- [STUDY MATERIAL]
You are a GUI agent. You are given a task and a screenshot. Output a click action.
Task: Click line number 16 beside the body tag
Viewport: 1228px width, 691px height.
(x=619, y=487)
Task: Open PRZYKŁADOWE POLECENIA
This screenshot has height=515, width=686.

---

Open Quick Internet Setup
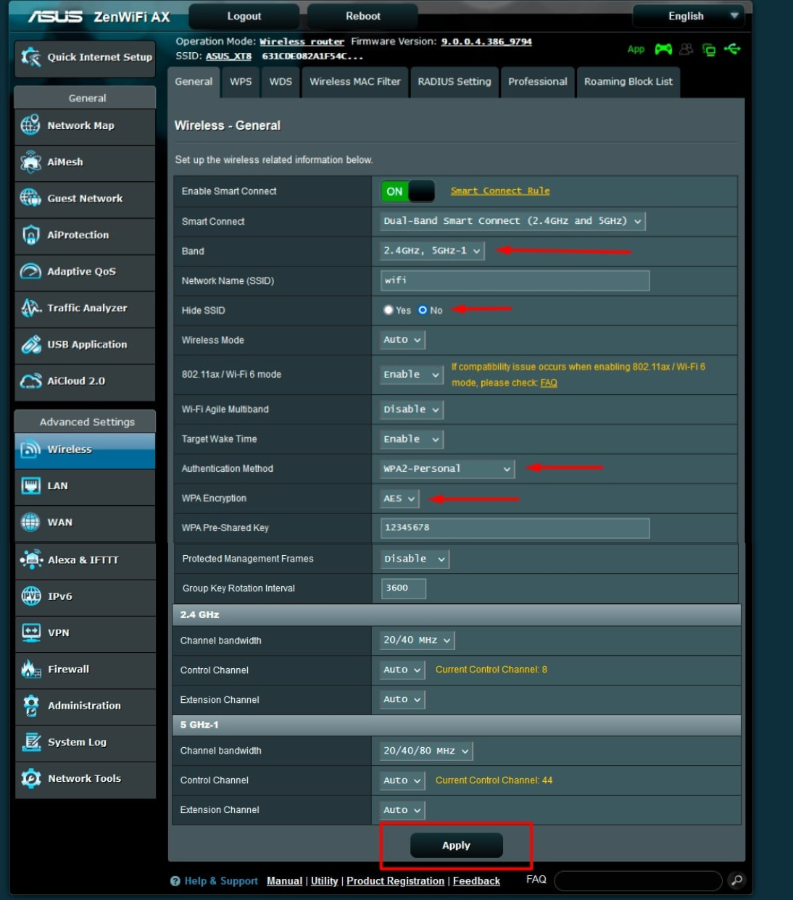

--

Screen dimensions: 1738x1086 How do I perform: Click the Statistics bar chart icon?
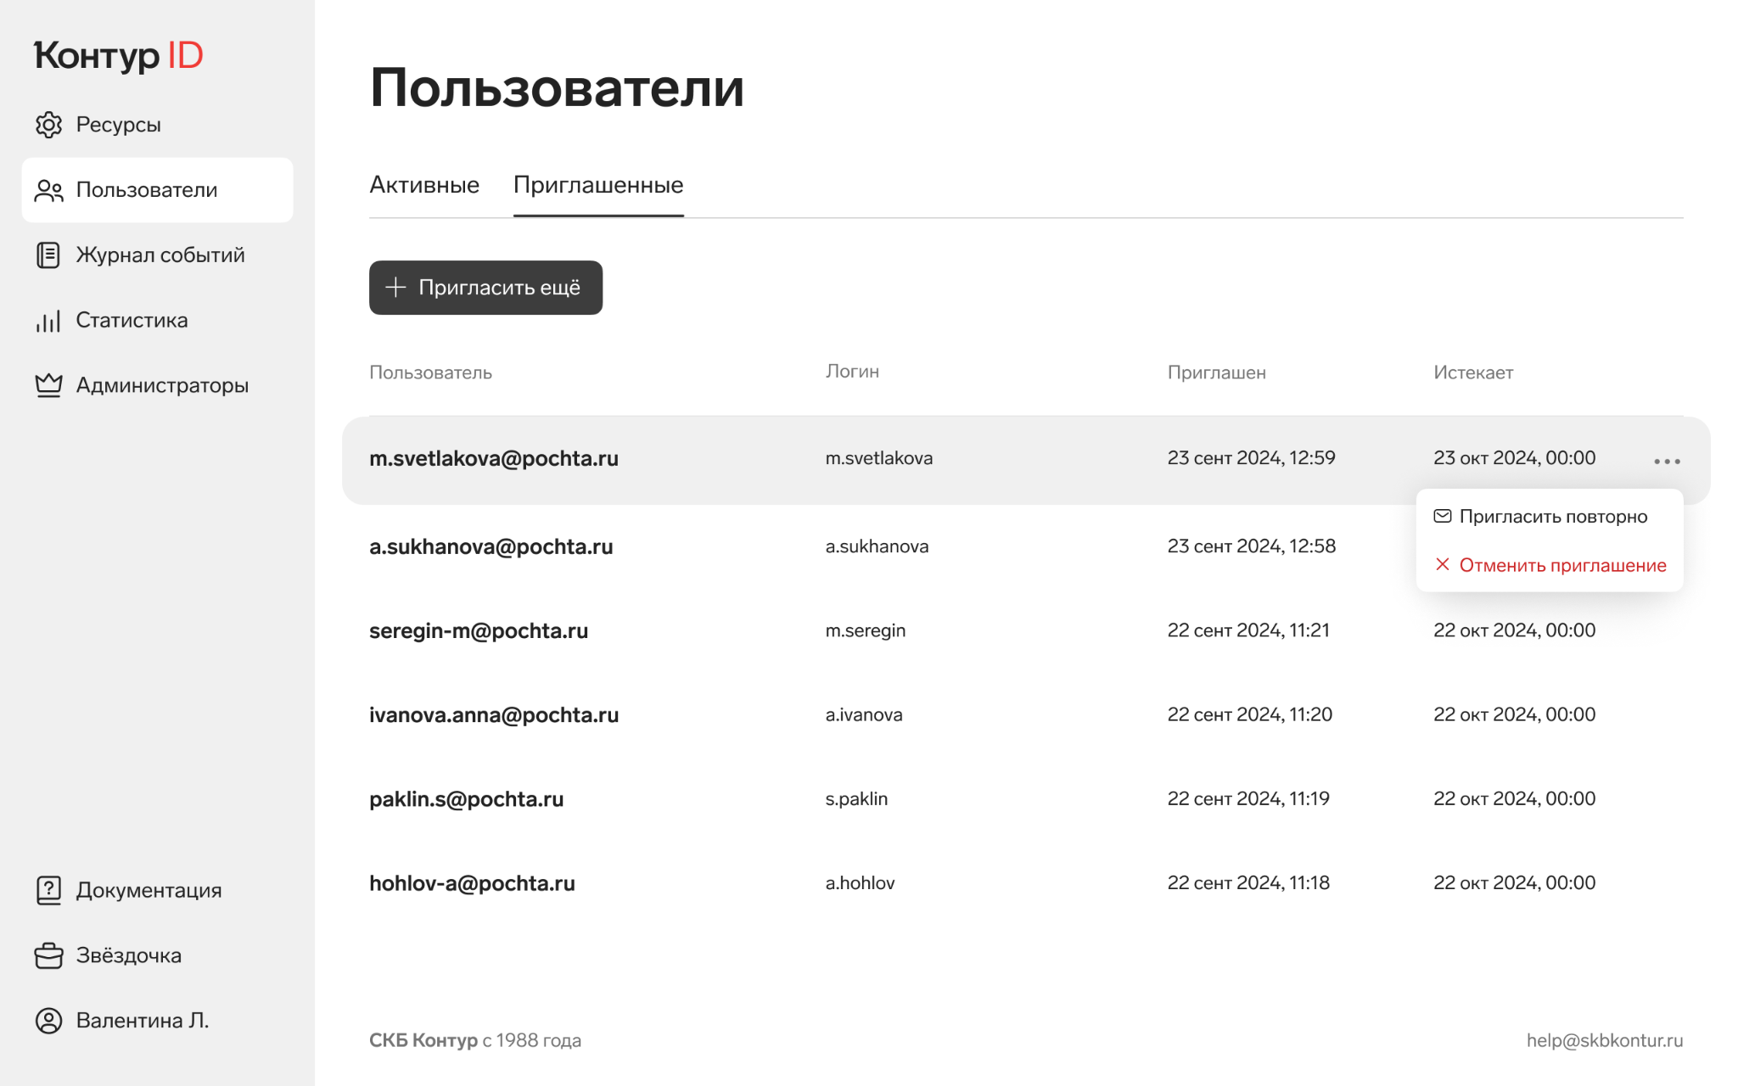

- [WHAT YOU NEED TO DO]
The answer is the run of lines above from the line containing "Task: Click line" through the line containing "This screenshot has height=515, width=686.", copied exactly and alone.

- [SOLUTION TO THE EXERCISE]
Task: Click line number 16 beside the body tag
Viewport: 1228px width, 691px height.
(x=619, y=487)
Task: Open PRZYKŁADOWE POLECENIA
This screenshot has height=515, width=686.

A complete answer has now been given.